Materiality turns not on the actual effect of the statement, but on the propensity to affect an official matter, the court said. Since propensity is discernable when and where the false statement is made, there is no need to catalogue every location where the statement had an actual "effect." In other words, subsequent events or circumstances flowing from the false statements are irrelevant in determining where the case may be brought.

In addition to narrowing venue under the statute, the decision expands an existing circuit split. The Ninth Circuit joins the Tenth and Eleventh Circuits in holding that "the location of the crime must be understood to be the place where the defendant makes the statement."

The court distinguished as questionable the reasoning in conflicting cases out of the Second and Fourth Circuits. Those cases, the court said, either drew unpersuasive parallels to other statutes or otherwise left unexplained why the actual effects of an alleged false statement should be given any consideration at all.

"Fortenberry's trial took place in a state where no charged crime was committed, and before a jury drawn from the vicinage of the federal agencies that investigated the defendant," the court stated, concluding, "The Constitution does not permit this. Fortenberry's convictions are reversed so that he may be retried, if at all, in a proper venue."

Considerations for Witnesses

Where this decision leaves the state of play remains to be seen. For witnesses contemplating a meeting with government investigators, yet anxious over the looming threat of Section 1001, geographic distance may be the first defense.

Accepting a prosecutor's offer to sit for an interview in a neighboring jurisdiction will certainly signal the witness's willingness to cooperate—but it could also inadvertently subject the witness to an undesirable venue.

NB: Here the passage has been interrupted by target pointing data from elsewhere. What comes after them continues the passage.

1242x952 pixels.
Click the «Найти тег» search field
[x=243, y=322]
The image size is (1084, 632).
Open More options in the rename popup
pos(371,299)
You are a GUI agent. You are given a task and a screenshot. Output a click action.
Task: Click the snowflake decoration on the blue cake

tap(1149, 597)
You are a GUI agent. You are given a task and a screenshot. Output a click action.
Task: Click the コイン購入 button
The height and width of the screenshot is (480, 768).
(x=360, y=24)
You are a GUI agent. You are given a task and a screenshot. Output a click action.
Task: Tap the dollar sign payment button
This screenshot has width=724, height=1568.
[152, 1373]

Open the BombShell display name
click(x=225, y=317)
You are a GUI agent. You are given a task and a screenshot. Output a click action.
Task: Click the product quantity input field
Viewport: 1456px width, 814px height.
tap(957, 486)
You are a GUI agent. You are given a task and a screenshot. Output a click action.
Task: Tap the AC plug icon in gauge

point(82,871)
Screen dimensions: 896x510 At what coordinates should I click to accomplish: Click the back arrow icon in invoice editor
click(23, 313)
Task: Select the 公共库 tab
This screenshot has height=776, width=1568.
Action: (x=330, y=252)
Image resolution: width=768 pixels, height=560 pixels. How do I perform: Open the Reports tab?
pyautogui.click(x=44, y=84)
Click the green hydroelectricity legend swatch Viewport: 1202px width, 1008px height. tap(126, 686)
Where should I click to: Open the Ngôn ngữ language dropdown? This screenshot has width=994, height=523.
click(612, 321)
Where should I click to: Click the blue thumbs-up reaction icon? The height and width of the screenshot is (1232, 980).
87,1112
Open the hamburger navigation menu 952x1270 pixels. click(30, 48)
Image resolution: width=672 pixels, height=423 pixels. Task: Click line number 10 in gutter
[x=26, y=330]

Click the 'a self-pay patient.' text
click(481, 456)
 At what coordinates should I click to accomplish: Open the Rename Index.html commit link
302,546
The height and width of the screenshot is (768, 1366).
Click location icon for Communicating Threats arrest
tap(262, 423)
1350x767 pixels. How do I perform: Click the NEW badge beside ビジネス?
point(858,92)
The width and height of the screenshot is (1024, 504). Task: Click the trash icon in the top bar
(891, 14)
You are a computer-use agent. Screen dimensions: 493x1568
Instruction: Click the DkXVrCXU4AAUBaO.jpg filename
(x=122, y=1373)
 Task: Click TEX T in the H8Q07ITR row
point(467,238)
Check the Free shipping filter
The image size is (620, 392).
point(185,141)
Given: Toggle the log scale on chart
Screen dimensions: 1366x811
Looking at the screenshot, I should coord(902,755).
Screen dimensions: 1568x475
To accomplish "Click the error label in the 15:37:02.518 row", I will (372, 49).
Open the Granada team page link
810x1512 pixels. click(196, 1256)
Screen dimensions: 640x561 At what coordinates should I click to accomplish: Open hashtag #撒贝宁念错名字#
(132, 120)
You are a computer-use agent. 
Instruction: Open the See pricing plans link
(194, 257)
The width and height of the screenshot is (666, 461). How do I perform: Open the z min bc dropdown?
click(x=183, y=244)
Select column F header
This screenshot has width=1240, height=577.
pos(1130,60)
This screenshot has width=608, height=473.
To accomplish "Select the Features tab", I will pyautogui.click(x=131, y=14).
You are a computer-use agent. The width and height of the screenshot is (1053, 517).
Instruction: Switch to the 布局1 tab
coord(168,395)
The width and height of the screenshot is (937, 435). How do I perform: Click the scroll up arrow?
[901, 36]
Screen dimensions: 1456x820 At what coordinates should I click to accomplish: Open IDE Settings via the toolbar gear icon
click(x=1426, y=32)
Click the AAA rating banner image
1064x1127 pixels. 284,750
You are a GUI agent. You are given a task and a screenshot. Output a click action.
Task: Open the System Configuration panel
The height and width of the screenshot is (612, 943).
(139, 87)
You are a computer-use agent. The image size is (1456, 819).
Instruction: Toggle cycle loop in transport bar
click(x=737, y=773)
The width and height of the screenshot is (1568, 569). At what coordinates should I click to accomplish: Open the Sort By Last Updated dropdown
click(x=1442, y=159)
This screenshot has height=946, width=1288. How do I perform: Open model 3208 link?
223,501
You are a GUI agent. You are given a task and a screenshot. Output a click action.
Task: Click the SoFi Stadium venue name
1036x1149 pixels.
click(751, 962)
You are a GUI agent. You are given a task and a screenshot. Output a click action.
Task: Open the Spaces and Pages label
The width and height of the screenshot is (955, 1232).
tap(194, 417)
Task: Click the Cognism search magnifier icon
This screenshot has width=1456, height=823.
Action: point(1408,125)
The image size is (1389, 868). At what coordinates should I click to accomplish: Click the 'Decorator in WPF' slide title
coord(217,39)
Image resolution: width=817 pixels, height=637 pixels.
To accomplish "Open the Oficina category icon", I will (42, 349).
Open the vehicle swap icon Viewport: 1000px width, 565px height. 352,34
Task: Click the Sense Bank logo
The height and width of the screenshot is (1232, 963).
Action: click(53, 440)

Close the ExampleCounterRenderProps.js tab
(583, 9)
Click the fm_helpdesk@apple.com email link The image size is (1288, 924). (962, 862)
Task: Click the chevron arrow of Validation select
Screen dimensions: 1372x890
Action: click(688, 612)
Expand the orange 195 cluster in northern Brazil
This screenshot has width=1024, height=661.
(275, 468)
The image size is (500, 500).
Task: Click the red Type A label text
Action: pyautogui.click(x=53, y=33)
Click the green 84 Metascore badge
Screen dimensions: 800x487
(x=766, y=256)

Counsel should be mindful of where the relevant investigation is headquartered and weigh the benefits of cooperation (or the appearance thereof) against the risks of prematurely waiving home field advantage.

For their part, government attorneys will almost certainly give more robust consideration to resource allocation in investigations and venue selection. The Fortenberry decision creates procedural hurdles for prosecutors seeking to strategically transfer false statement cases from smaller, under-staffed, or geographically remote offices to offices principally responsible for the core investigations.

Further, with the conflicting case law in the Second and Fourth Circuits, tactical considerations become largely geographically dependent. For example, if Section 1001 is the sole basis for liability, it's unlikely DOJ attorneys practicing in the Ninth Circuit will be readily permitted to pluck a defendant from his home in North Dakota or Wyoming to face trial in California. The same can't be said for the Second and Fourth Circuits, where federal prosecutors are likely to face less pushback on this issue.

Supreme Court Guidance Needed

While an important development, it may take years—and potentially a trip to the Supreme Court—for the practical ramifications and implications to fully emerge. For example, post-Covid-19 practices inject further wrinkles into the analysis. Since the pandemic, it has become increasingly common for government attorneys to request remote interviews of witnesses.

If the effect of the false statements on investigators in another state can't serve as a basis for venue, does it matter if investigators are physically present in the desired venue when the witness isn't? Given the split of authority, any definitive answer would need to come from One First Street.

The case is US v. Fortenberry, 9th Cir., No. 22-50144, 12/26/23.